Answer: Rusting on steel can be tested in the laboratory using a salt spray test (ASTM B117). This accelerated test is used to determine corrosion limits (rusting) of a particular substrate (steel) using a specific pretreatment and coating. Normally, the test product is scribed (scratched to the base metal) before it is put into the salt spray test chamber. Periodically the test part is removed from the chamber and the coating adjacent to the scribe is examined for "creep" (corrosion under the coating)...

· Mild corrosion resistance 250 salt spray hours; requires good cleaning and a single powder coating.
· Good corrosion resistance = 250 to 500 salt spray hours; requires 70 mg/sq ft of iron phosphate and a single powder coating.
· Better corrosion resistance = 500 to 750 salt spray hours; requires 70 mg/sq ft of zinc phosphate and a single powder coating.
· Superior corrosion resistance = 750 to 1,000 salt spray hours; requires 70 mg/sq ft of iron or zinc phosphate and a zinc-rich powder primer or e-coat epoxy primer and a powder topcoat (two coats in total).

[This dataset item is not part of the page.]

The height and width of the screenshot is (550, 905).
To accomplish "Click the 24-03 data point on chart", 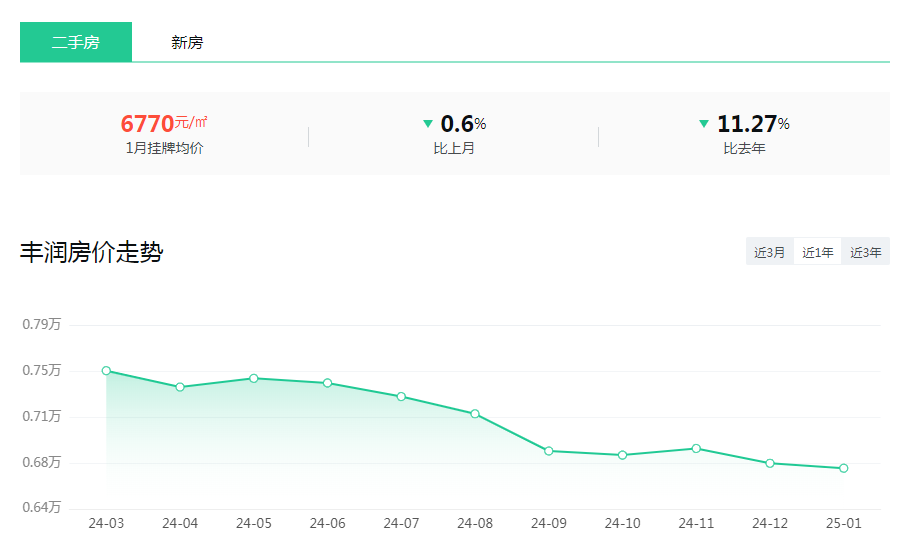I will click(106, 371).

Windridge provide quite a lot of detail on what they do and use a primer (although they don't say if it is a zinc one):

http://www.windridge.co.uk/content.php/410

Btw - why is it no one seems to stock an intense orange or acid green? Anyway, I'd definitely ask how many coats they use and what of. (I'd want two! The first one zinc primer.) Although it would be impossible to know if they lied to you, I suppose..
 
If you do use them please let us know about the results. I'm interested in using them, especially as they specifically advertise working on bikes - some of the places near me can match that price but would probably dont know one end of a bike from the other.